La Conférence des parties (COP21) autrement qualifiée de sommet sur le climat s’est achevée le samedi 12 décembre, sur le site du Bourget en banlieue parisienne, par l’adoption d’un document "Convention-cadre" sur les changements climatiques de 39 pages. Un bon nombre d’observateurs en retiennent à la fois des aspects positifs et négatifs qui traduisent un nouveau rapport de force entre les états, les multinationales, et les ONG dans lequel interfère désormais les conséquences de plus en en plus évidentes du réchauffement climatique.
Au regard de la surpuissance des multinationales et des pays riches en terme de poids dans les précédentes négociations, un grand nombre d’ONG s’attendaient surtout à un accord à minima. Même si celui-ci se révèle relativement indigent par certains aspects, on peut quand même relever que quelques ’acquis ont pu être obtenus de haute lutte. Bien en amont, les pays membres du G77 ( les émergents et les pays considérés comme en voie de développement) sont arrivés au moins en partie à se faire entendre sur plusieurs points : Bien avant la conférence, ils ont su taper du point sur la table pour dénoncer l’objectif initial des 2° de réchauffement qui engendrerait déjà des catastrophes considérables pour beaucoup d’entre eux voir même leur disparition pour certain autres en raison de la montée du niveau des océans. Cette même pression a été maintenue durant tout le sommet d’où une première référence que l’on trouve dans cette accord d’une limite des 1,5 degrés qu’il ne faudrait pas dépasser tout en laissant apparaître l’autre objectif des 2 degrés sans doute plus atteignable.

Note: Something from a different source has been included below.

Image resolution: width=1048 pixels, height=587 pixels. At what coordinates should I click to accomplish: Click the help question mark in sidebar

Dans la même dynamique, alors que les pays du nord ont plaidé pour une participation de tous à la lutte contre le réchauffement, les autres pays ont du se battre bec et ongle pour obtenir une différentiation dans les moyens à mettre en œuvre suivant que les pays soient riches ou pauvres. Une autre question a constitué un véritable sujet de discordes comme chercher à compenser les pertes et les dommages liés au réchauffement climatique. Il s’agit alors de mettre en place un mécanisme qui fasse payer les principaux pollueurs de la planète afin d’indemniser ceux qui sont les principales victimes du réchauffement climatique. Même si les discussions se sont révélées très ardues notamment en raison du manque de volonté des pollueurs à être les payeurs, l’accord inclut au final un dispositif d’indemnisation qui devrait s’élever au minimum de 100 milliards de $ par an à partir de 2020.

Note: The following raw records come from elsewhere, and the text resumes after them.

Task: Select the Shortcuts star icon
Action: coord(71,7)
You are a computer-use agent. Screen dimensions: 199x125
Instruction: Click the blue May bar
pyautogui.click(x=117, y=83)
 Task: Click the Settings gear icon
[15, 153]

Le dernier aspect positif que l’on peut principalement relever dans cet accord est la perspective affichée d’en finir avec les énergies fossiles à l’horizon 2050. Même si cette référence se révèle très évasive par rapport à un accord qui se voudrait contraignant, elle démontre, que d’une certaine façon, aujourd’hui, le monde aurait enfin pris la mesure des effets dévastateurs qui surviendraient avec la poursuite de la course effrénée à la carburation des énergies fossiles que nous connaissons depuis plus d’un siècle.
En contre point des aspects positifs, un certain nombre de grosses lacunes
En contre point de ces aspects positifs, beaucoup d’observateurs s’étonnent en premier lieu de cette mention faite à l’idée de rechercher une limitation à 1,5 degrés alors que la somme des engagements qui ont été pris par les différentes parties, lors de la COP21, amènent plutôt à un dépassement des 3 degrés à la fin du siècle. Voici donc une sacrée contradiction que les prochains rendez-vous planétaires sur le climat devront résoudre sans doute par plus de contraintes et avec un calendrier très certainement plus serré que prévu !?!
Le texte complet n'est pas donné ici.